陳家位于西榆巷最尾端,是資藉豪富之家。
長長的西榆巷自中段開始幾乎都是陳家的產業,大小房屋有幾十座。
待萬寧和吳成進入陳家后,先前送陳家人回來的張縣尉正被陳家幾人攪得頭昏。
這一瞧見萬寧進來,那就如同瞧見了救命稻草,三兩步就奔到萬寧面前說道:“咸郎君,您來了,這可太好了。”
一邊說著一邊就扯著萬寧的手臂,將她帶到陳家人面前。
“陳員外,您別急,這就是我和您說的咸郎君,他可是赫赫有名的小神斷。
慶塢村葛麻子家的耕牛,蘭花村劉婆子家丟的雞鴨,王嫂子家被竊的兩籮筐桃子可都是咸郎君找回來的。
有他在,您放心,四郎一定能找回來。”
張縣尉說得那叫一個眉飛色舞,萬寧卻是聽得哭笑不得。
這找人和找牛兒雞兒能是一回事嗎?
張縣尉這番話說得好像她就只有那找雞鴨鵝了的本事,當然還外加兩籮筐桃子。
他咋不說她還幫李家找著了丟失的貓兒,王家找著了失蹤的狗兒。
萬寧一臉無奈。
果然,那陳員外聽了張縣尉的話,本就有些發青的臉更是青得發黑。
“啪!”袖子一甩,一個紫釉茶盞落地而碎,濃稠的茶湯撒濺在了萬寧的袍角和素面布履上。
陳員外怒氣沖沖地說道:“我陳家也算是富賈之家,家里頭也曾出過一個進士兩個秀才。
今你們弄來個這么個乳臭未干的黃毛小子來查案,這等輕慢于我,簡直是置我家小兒安危于不顧,如此要是四郎有個什么三長兩短,我……我……我定去知州那告那喬縣令玩忽職守。”
萬寧小嘴微抿,瞧著這滿鞋子的茶湯皺了眉。
對陳員外的態度她不意外,這丟了孩兒哪有不急的。何況今個很多孩子找了回來,獨獨敫七郎和陳四郎仍沒音訊,心焦有火實屬正常。
只是陳員外當著面就這樣辱罵她,萬寧心里怎會舒服。
而且潑臟了自己的衣服、鞋襪,少不得又得勞累崔媽媽和淺喜這么冷的天洗衣裳。
“陳員外,咸郎君絕不是您說的黃毛小兒,他可厲害著呢,這縣衙里大半的案子可都是他查辦了結的,您……”張縣尉速來是個好脾氣的,此時還盡力勸著。
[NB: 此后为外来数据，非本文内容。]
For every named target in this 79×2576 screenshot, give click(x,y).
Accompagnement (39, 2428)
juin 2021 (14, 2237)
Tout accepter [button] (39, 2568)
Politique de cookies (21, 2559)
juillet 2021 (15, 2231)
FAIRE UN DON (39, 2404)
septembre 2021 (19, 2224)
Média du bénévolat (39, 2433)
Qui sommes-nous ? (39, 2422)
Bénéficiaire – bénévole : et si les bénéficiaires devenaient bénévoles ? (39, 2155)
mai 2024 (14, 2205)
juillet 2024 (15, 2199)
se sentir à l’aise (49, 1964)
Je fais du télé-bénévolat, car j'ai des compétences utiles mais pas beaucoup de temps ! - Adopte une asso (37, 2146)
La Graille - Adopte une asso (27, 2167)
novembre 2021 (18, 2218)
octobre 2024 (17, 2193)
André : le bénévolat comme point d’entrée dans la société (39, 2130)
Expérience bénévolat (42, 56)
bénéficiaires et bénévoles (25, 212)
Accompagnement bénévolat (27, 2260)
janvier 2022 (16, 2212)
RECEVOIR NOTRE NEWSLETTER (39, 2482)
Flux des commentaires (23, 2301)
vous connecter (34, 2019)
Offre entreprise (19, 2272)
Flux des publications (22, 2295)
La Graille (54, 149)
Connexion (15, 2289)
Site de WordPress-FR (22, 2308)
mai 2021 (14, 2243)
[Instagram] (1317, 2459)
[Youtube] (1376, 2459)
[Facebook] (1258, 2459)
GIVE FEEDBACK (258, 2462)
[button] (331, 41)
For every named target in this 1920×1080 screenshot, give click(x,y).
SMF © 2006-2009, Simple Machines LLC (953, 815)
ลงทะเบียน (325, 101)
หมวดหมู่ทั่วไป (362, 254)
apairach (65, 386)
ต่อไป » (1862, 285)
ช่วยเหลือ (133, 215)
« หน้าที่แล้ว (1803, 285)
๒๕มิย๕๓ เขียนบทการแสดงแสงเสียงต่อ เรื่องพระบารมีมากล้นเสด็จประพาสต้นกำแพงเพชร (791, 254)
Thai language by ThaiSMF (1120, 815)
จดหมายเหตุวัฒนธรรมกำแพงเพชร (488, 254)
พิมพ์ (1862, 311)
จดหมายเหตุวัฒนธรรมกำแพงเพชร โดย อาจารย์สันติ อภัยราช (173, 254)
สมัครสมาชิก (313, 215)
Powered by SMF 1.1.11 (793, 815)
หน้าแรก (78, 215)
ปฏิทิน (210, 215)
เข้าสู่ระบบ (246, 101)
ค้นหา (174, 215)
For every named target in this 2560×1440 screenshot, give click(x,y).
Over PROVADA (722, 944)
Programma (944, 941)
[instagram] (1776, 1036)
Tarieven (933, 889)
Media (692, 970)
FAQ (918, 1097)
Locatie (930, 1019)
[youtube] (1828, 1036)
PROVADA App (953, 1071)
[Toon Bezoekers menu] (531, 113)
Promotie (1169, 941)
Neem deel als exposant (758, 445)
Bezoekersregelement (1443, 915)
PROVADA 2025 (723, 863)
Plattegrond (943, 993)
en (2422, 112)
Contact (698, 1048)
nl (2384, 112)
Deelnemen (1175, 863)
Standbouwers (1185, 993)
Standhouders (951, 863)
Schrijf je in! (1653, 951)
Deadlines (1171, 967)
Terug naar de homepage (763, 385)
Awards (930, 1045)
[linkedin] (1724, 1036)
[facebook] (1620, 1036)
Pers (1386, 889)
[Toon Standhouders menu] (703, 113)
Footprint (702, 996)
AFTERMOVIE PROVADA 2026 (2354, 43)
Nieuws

可吳成卻是個急脾氣,見陳員外發難,邁步越過萬寧想要上前說上兩句。
萬寧伸手拉住了他。
她確實心中很是不悅。但想起小時候面對受害者家人發難不講理時,娘親的隱忍,萬寧的心又平和了。
那時候她看著阿娘被不理解實情的受害者家屬咒罵,時常勸阿娘不要再管了,可是阿娘卻對她說:“當官一定要為民所想,為民所急,要有責任之心、同情之心、珍愛之心、淡泊之心。”
她知道阿娘說得對。只是她不明白,阿娘又不是官,為什么會用這為官之道要求自個兒。
還有她的阿娘和別人的娘那是太不一樣了。
別人的娘在那品茶插畫,她的娘親在那尋蹤破案;別人的娘教自家姑娘繡花彈琴,她的娘親教她刑律案宗。
就連睡前講個故事也是“這天晚上某某人家有人死了,衙差們到了現場一看……”。